Study of the role of skeletal muscle-derived IL-6 in aging and sarcopenia

Aging is a complex, gradual, and irreversible biological process characterized by the accumulation of molecular and cellular damage over time, leading to a progressive decline in physiological functions and increased vulnerability to disease and death. One major hallmark of aging is sarcopenia, characterized by the progressive loss of skeletal muscle mass and function. Chronic low-grade inflammation, particularly involving interleukin-6 (IL-6), plays a central role in this condition. IL-6 is a multifunctional cytokine involved in immune regulation, inflammation, and metabolism. While it is produced by multiple tissues, the specific contribution of skeletal muscle-derived IL-6 to age-related muscle decline remains unclear.

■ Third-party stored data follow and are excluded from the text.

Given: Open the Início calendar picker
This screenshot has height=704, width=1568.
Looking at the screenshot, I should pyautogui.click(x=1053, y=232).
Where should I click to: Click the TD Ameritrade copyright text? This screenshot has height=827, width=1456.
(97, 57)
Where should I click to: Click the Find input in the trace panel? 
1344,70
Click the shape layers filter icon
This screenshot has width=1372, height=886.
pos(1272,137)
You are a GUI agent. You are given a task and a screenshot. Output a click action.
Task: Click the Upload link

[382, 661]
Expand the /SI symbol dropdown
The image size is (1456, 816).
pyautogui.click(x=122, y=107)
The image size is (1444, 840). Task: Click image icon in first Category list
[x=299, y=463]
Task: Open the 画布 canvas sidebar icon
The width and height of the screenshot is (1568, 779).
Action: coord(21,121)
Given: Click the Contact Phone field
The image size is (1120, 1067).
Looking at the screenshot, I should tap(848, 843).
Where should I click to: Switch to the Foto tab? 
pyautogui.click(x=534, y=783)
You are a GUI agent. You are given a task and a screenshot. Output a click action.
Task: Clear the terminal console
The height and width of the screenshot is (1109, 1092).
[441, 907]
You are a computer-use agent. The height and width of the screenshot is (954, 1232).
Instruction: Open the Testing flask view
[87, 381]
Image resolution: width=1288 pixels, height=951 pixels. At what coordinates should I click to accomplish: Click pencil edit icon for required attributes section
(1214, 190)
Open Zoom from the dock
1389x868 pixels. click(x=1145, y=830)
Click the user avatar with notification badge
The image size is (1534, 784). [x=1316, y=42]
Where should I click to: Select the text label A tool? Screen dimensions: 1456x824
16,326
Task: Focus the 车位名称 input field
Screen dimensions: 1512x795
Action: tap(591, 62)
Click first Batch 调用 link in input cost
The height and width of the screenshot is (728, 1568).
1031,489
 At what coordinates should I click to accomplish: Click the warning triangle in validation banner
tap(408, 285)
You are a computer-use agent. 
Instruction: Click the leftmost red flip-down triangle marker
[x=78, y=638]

This thesis explores the role of skeletal muscle-derived IL-6 in a context of aging and sarcopenia using aged mouse models with a tamoxifen-inducible, muscle-specific knockout of both Opa1 and IL6 (iOpa1-Il6 mDKO). This approach allows us to investigate the contribution of skeletal muscle to inflammatory processes. Remarkably, muscle-specific deletion of IL-6 led to increased survival, reduced systemic inflammation, and reduced cellular senescence in transgenic mice. However, IL-6 ablation also resulted in diminished muscle mass, function, and impaired calcium homeostasis. Indicating that IL-6, while promoting chronic inflammation, may also be essential for maintaining muscle physiology during aging. These findings reveal a dual role for skeletal muscle-derived IL-6 in aging: as both a pro-inflammatory mediator and a necessary factor for muscle maintenance. Understanding this balance may inform future strategies to mitigate sarcopenia without impairing muscle integrity.